6. Divide japchae among bowls and garnish with sesame seeds. Serve warm or at room temperature.
Grilled salmon salad with lime, chillies and herbs
Made of soft, supple salmon; crisp lettuces and vegetables; and a very savoury dressing run through with chillies and lime, this light salad is tangy and full of flavour. The dressing, based on nuoc cham, a traditional Vietnamese dipping sauce, has just enough fish sauce to give it depth and pungency without overpowering the brightness of the lime. You can substitute other fish, or even chicken, for the salmon. Just adjust the grilling time as needed, and toss with the dressing while still warm. Note that if you don’t have a grill, you can roast the fish in the oven.
By: Melissa Clark
Makes: 4 servings
Total time: 30 minutes
Ingredients
2 limes
2 small fresh red or green chillies or 1 large one, thinly sliced, seeds removed if you like
1 shallot (or 2 spring onions, or 2 tbsp red onion), thinly sliced
2 tbsp fish sauce
Salt
Pinch of sugar
60ml extra-virgin olive oil or grapeseed oil, plus more for brushing
560g salmon fillet, preferably 1 large centre-cut piece
600g salad greens, such as little gem, bibb or boston lettuce
12g mixed soft herbs (such as coriander, mint and basil), leaves and tender stems
116g thinly sliced radishes, cucumbers or both (optional)
Method
1. Light the grill for indirect heat, or heat the oven to 220C.
2. As the grill or oven heats up, make the dressing: halve one lime, and squeeze its juice into a small bowl. Add the chilli slices, half of the sliced shallot (save the rest for serving), the fish sauce and a pinch each salt and sugar. Let sit for one minute to dissolve the salt, then whisk in the olive oil. It won’t emulsify, so mix again before using.
3. Brush the salmon with oil, and place it in a grilling basket if you have one.
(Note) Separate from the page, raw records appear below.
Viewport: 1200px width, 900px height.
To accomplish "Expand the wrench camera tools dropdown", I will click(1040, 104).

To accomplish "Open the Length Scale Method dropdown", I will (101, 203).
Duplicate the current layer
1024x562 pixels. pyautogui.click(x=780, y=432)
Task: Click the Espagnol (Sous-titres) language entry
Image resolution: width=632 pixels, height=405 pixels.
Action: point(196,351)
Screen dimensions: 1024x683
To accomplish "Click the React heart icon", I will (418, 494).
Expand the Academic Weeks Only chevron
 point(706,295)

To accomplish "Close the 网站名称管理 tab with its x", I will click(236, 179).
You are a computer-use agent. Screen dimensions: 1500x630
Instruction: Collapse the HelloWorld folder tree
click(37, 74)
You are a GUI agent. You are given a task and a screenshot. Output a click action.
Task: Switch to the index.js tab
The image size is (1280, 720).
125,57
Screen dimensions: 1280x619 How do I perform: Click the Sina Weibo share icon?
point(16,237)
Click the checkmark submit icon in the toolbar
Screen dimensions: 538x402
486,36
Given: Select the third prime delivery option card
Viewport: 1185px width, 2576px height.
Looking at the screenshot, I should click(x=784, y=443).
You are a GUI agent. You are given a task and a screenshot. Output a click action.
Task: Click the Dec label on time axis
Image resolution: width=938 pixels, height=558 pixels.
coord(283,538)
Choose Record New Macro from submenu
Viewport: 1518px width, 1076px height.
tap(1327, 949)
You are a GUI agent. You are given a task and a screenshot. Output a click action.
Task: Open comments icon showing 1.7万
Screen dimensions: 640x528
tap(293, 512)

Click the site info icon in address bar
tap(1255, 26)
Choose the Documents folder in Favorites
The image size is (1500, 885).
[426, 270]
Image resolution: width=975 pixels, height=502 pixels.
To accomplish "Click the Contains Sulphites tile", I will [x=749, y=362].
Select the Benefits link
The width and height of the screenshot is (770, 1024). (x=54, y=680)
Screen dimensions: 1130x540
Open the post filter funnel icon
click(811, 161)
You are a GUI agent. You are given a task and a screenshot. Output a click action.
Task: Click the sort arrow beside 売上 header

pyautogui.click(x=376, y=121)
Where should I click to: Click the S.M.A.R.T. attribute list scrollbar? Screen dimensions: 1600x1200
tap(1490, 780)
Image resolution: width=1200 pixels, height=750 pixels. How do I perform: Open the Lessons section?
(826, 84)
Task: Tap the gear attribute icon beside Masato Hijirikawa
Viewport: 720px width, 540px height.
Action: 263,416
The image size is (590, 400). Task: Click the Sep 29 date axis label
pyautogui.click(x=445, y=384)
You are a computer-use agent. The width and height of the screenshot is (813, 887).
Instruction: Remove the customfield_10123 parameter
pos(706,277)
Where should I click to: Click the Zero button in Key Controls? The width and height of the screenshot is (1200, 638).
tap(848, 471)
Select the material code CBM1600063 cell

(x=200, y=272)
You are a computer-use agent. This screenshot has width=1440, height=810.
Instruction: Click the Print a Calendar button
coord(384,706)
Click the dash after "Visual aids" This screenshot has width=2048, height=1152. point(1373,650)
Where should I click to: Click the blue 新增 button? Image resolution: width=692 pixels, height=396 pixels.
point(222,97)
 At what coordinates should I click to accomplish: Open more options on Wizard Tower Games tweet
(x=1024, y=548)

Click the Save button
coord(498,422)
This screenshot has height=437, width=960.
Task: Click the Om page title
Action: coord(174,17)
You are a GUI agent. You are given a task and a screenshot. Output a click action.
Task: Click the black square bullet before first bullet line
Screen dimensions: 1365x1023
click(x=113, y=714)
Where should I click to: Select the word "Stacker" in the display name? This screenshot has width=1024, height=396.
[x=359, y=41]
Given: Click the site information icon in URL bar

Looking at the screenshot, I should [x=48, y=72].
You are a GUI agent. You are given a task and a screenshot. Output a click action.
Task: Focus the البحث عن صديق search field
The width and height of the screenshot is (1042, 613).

Cook over the indirect (unlit) side of the grill, for two to minutes minutes per side, depending on how hot the grill is and how thick the salmon is. Note that individual fillets will cook faster than a single large piece. Check the salmon often (alternatively, roast the salmon on a baking tray in the oven, until just cooked to taste, 7 to 12 minutes; you don’t have to flip it).
4. As the salmon cooks, halve the other lime. Brush the cut sides with olive oil and grill, cut-side down, over direct heat until charred, about one minute. If using the oven, throw the halves, cut-side up, on the roasting pan with the salmon. They won’t char, but they will cook and mellow in flavour, which is the aim.
5. When the salmon is cooked, transfer it to a plate and spoon some dressing over it. Let it cool slightly, then break up the fish into large chunks.
6. Place greens, remaining shallots, herbs, and radishes or cucumber, if using, in a large shallow bowl or on a platter, and add a little more of the dressing. Squeeze some of the juice from a charred lime half over it and drizzle with a little olive oil. Toss and taste, adding lime juice, olive oil or salt as needed.
7. Top with the salmon chunks and drizzle with more (or all) of the dressing. Serve with the remaining charred lime half on the side for squeezing.